Вопреки всему (сборник) - Поволяев Валерий Дмитриевич. Страница 20

— У нас в батальоне художник был, Юрой звали. Убили его под городом Калининым, когда в разведку ходил. Фамилию не помню, но художником был от Бога. Причем рисовать хорошо умел не только руками, но и ногами, глядеть на его работу можно было часами, — Куликов прищурил один глаз, лицо его потеплело. — Такой циркач был, что его впору было показывать за деньги где-нибудь в театре. Или в брезентовом шатре — в цирке бишь… А другой парень был, тот мог ногами играть в карты. Лучше, чем руками. Так и играл — двумя ногами и двумя руками, в двадцать пальцев.

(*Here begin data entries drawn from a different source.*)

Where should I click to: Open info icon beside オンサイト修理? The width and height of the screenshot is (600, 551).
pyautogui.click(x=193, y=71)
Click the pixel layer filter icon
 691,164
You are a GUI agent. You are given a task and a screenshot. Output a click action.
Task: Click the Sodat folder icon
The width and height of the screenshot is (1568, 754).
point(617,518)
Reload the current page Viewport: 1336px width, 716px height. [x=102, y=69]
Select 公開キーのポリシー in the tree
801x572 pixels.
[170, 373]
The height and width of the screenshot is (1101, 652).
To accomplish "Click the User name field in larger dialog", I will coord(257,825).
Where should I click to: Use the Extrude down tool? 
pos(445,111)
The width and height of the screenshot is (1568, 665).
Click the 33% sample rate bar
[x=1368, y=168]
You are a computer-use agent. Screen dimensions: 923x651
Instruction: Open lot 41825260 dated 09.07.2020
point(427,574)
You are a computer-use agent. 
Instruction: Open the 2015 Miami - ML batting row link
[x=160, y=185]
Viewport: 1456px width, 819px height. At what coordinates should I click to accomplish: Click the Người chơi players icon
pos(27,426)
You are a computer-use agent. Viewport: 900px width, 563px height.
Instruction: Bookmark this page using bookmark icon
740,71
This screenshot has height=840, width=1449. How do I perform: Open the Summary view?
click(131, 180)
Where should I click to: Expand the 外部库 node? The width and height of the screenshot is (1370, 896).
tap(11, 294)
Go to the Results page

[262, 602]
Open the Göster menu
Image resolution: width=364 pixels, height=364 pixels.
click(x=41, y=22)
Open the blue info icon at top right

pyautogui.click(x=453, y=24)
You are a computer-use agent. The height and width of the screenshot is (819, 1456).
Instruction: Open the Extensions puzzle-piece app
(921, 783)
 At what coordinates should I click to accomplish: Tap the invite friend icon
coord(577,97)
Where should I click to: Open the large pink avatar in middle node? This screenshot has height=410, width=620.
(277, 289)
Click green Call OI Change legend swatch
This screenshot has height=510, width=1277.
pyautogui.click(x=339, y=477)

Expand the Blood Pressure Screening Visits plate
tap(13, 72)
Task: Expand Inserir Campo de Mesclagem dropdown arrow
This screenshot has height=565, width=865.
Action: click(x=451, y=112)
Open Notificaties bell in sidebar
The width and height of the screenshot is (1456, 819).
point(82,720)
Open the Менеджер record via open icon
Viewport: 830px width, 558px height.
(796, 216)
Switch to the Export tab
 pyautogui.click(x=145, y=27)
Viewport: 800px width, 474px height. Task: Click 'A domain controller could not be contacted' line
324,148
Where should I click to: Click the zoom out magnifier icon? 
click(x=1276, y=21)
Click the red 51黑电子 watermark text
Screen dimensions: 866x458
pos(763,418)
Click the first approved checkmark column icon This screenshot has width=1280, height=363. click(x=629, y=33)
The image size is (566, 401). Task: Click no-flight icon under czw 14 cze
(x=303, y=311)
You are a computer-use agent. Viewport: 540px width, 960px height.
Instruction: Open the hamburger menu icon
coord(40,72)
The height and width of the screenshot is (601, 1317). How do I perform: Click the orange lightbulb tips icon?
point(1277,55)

Собравшиеся женщины с дружным восхищением зацокали языками: ай, какие страсти случаются на фронте! Надо же!

— А потом на него беда навалилась — миной оторвало кисть правой руки — и сказке пришел конец. Так что у нас моменты бывают — впору плакать и дивиться. Многое, очень многое может человек выдюжить, быть безногим и безруким и считать, что жизнь у него удалась.

— Что-то на философию тебя, Вася, потянуло, — проговорила мать и достала из печи длинный жестяной противень с запекшейся картошкой. Пахла картошка как-то по-довоенному, очень вкусно, словно бы ее приготовили на масле вместе с ароматными травами и корешками, выдержали не в обычном печном нутре, а в казане вместе с пловом и специями, — отменная получилась еда.

К картошке нашлись две ковриги хлеба и поллитровка с крепкой забористой жидкостью, заткнутая кукурузным початком.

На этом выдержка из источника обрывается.